Cryptoassets would also be excluded from the financial arrangements rules by amending the Income Tax Act to include cryptoassets as an excepted financial arrangement. But the amounts you receive from selling, trading or exchanging cryptoassets can be taxable. You may have to pay tax if you are acquiring cryptoassets for the purposes of disposal (for example to sell or exchange), trading in cryptoassets, or using cryptoassets for a profit-making scheme.
Modernising GST invoicing and information requirements
Since GST was introduced in 1986, there have been very few changes for the requirements for tax invoices, however, much has changed in the business practices relating to transactional information and the use of technology.
The Bill proposes amendments that modernise the GST invoicing rules. This is by replacing the requirements for the issue of documents with requirements for the provision of information, with no prescribed formats. The proposed information requirements will replace the formal requirements that registered persons must create and retain tax invoices for taxable supplies including credit notes and debit notes for adjustments to taxable supplies. The processes for calculating GST payable for each taxable period remain unchanged.
Removing the threshold for apportionment
Under current law, only GST registered persons that expect to supply goods and services with a value of more than $24 million in a 12-month period can agree to an apportionment method with the Commissioner for determining the taxable and non-taxable use of goods and services. GST registered persons below this threshold are currently unable to negotiate a specific apportionment method with the Commissioner and must apply rules that can be seen as complex.
Under the proposed amendment, this threshold would be removed allowing all GST registered persons to apply for an apportionment method.
Removing cap on input tax deduction for disposal of assets
When a GST registered person disposes of an asset which they have partly used to make taxable supplies and also partly used for a non-taxable use (such as a private or exempt use), they are allowed to claim an additional input tax deduction to reflect the non-taxable use of the asset. This deduction is currently capped at the GST fraction of the purchase price when the asset was acquired. Under the proposed amendments the cap on input tax deductions would be removed to ensure that disposals of appreciating assets, such as land, are not overtaxed.
Sally purchases a home in Whangamatā for $690,000. The holiday home is used to supply short-term commercial accommodation and because the expected revenues from this activity will exceed $60,000 per annum, Sally registers for, and charges GST on the short-term accommodation.
As Sally has also stayed in the holiday home for long periods over the winter months, her private (non-taxable) use of the house has been 20%. Because the taxable use of the holiday home is 80%, Sally has already claimed an input tax deduction of $72,000 during her period of ownership ($72,000 is 80% of the tax fraction (3/23rds) of the $690,000 purchase price of the house).
After many years she sells the holiday home for $1,150,000 (including GST).

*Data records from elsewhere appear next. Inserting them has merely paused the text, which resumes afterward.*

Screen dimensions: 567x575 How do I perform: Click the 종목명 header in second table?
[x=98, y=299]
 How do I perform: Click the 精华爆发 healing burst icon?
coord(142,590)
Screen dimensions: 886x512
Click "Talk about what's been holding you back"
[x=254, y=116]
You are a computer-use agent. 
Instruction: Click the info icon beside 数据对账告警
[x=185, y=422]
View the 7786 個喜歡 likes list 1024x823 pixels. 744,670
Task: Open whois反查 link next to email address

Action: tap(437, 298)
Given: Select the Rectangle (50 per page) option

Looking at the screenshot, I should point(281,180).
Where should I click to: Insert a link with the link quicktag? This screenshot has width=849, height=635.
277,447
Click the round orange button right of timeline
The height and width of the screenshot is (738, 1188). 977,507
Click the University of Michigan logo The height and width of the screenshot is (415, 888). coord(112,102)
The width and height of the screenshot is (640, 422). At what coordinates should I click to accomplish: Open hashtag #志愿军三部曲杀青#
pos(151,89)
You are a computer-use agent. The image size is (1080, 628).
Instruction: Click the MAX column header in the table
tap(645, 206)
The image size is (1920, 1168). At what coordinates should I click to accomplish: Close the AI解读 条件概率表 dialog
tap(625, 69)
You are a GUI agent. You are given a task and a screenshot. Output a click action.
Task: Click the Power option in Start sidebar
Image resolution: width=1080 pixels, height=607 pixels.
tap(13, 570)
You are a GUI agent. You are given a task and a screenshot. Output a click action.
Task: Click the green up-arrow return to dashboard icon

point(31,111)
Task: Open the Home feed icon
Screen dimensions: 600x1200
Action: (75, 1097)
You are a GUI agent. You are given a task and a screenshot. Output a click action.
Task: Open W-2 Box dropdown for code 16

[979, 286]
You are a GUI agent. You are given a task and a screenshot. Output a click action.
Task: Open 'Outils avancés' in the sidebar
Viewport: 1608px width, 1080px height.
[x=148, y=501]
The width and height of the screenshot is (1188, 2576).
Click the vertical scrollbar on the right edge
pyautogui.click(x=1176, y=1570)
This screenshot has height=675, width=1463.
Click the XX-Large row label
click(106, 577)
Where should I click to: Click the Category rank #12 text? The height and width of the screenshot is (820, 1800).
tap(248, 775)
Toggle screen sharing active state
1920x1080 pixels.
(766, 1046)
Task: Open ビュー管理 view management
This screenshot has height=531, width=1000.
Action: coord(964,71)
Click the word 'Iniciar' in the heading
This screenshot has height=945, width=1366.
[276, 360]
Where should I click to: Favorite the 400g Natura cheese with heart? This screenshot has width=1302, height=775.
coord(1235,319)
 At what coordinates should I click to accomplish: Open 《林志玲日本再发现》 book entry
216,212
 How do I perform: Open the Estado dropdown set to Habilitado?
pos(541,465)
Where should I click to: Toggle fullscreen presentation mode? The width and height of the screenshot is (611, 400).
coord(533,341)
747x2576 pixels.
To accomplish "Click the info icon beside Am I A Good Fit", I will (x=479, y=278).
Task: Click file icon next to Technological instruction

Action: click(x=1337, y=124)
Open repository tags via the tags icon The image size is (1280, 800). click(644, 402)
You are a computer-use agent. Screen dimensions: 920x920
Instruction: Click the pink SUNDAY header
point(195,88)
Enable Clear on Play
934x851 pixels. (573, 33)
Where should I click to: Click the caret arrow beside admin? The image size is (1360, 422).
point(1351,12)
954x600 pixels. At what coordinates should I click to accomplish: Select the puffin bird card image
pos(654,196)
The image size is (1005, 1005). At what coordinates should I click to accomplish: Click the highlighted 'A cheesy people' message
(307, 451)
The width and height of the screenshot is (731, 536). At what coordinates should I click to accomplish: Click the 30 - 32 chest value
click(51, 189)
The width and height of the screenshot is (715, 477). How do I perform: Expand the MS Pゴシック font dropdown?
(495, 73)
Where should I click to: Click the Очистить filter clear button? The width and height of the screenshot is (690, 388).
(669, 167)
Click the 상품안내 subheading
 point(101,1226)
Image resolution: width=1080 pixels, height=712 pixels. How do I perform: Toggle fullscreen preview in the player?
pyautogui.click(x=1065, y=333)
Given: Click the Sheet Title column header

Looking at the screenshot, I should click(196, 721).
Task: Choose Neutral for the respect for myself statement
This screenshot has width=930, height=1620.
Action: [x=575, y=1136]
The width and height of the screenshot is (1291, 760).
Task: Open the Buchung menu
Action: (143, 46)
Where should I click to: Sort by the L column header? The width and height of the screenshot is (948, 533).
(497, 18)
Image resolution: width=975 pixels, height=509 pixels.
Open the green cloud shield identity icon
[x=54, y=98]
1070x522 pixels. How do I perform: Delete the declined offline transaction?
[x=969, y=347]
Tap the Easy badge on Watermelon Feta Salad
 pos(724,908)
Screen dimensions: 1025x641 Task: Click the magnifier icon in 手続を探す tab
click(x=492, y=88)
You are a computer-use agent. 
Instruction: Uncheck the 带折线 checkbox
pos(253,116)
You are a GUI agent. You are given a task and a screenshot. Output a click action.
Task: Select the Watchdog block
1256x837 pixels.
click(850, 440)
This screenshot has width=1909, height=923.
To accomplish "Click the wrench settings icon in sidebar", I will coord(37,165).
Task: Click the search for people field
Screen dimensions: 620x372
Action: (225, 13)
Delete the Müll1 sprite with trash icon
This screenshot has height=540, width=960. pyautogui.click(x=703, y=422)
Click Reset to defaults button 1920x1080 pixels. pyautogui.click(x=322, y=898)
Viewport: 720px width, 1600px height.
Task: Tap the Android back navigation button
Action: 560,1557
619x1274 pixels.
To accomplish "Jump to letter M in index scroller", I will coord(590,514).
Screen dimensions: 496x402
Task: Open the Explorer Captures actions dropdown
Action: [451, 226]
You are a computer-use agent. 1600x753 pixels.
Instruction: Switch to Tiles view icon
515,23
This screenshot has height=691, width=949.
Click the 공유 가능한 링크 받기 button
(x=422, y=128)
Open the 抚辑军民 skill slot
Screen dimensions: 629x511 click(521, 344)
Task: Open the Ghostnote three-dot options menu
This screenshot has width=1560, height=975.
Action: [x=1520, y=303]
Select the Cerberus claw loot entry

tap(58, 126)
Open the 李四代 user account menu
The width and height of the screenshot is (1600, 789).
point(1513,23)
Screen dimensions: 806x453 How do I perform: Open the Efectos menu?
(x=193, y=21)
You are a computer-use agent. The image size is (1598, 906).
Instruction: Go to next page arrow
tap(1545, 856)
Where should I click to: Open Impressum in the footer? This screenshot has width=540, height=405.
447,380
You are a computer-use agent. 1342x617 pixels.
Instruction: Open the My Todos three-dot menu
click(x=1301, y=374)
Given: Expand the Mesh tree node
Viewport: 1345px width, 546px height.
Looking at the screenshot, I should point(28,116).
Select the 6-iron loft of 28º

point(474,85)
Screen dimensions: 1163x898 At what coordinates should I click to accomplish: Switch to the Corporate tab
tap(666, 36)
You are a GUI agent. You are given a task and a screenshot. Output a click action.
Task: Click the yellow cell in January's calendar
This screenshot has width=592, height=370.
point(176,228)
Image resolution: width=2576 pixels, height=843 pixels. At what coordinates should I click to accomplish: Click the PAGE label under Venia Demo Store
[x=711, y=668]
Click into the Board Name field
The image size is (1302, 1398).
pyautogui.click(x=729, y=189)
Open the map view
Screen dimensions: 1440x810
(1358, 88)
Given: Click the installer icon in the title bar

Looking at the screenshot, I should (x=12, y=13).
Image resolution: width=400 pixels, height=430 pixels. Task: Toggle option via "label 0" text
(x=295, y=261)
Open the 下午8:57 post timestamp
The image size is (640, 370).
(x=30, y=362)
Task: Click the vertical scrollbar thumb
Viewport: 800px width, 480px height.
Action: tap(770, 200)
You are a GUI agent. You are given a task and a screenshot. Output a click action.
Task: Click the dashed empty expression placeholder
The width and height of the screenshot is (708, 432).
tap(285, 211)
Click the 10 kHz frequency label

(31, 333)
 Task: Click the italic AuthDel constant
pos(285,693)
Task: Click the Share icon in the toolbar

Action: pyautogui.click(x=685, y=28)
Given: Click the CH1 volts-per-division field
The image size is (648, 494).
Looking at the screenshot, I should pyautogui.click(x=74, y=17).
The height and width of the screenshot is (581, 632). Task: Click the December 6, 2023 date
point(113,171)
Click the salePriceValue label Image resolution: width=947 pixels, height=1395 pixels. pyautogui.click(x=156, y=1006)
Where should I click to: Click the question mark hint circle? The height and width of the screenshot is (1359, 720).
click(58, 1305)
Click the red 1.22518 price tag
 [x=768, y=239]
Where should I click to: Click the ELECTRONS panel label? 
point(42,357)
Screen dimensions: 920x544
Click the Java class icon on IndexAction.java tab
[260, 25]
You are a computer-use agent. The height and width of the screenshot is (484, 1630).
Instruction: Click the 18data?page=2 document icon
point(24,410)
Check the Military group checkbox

As Sally is GST registered and disposing of an asset which was used in the course and furtherance of her taxable activity of supplying short-term commercial accommodation, she is required to return $150,000 of GST output tax.
Sally does not have a taxable activity of selling land. This means that in the absence of the supplies of short-term commercial accommodation Sally made from the holiday home, the sale of the holiday home would not be considered as being made in the course or furtherance of a taxable activity. Under the proposed change in the Bill the cap on adjustments in section 21F would therefore not apply to the disposal of the holiday home so Sally can claim an input tax deduction of $30,000.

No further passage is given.